• To do:
Scan the material and copy every line in which "height" appears.

• Data to examine:
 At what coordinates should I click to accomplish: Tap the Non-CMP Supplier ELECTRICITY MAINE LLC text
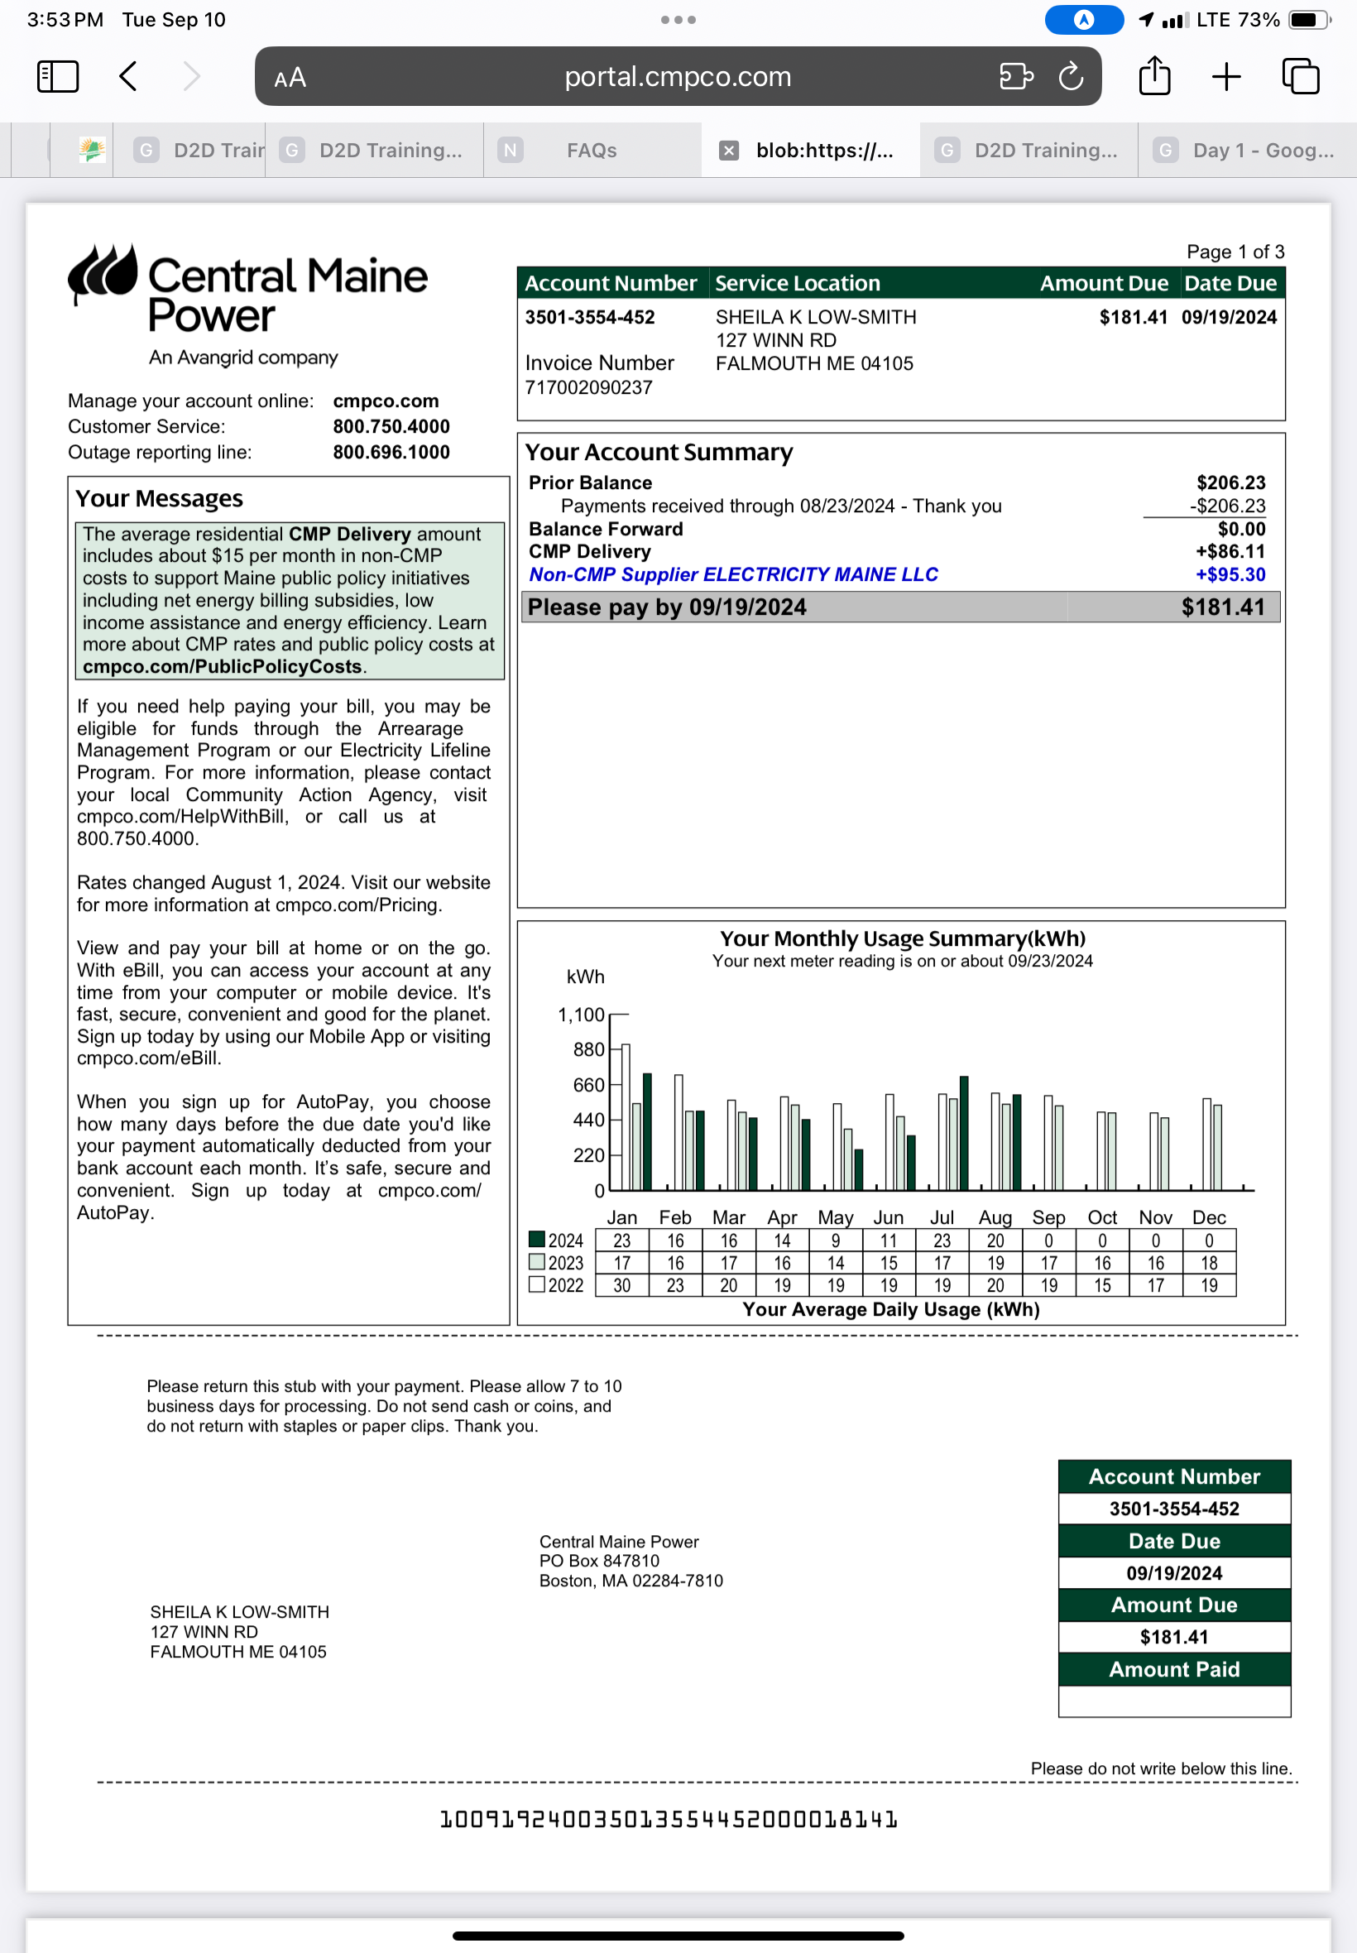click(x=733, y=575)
--
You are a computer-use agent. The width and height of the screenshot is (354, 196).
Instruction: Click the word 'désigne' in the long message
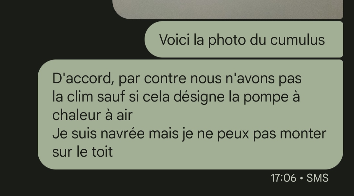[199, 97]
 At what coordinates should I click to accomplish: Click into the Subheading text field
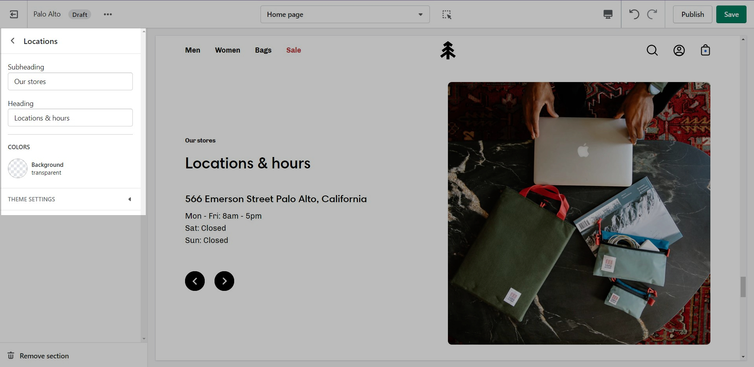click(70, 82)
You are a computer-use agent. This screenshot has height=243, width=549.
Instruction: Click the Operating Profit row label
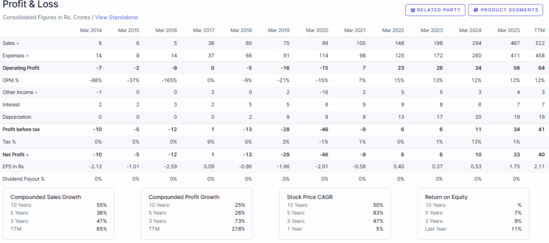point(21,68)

• Written response:
You are a computer-use agent. The width and height of the screenshot is (354, 196).
You are a computer-use agent. This screenshot has height=243, width=549.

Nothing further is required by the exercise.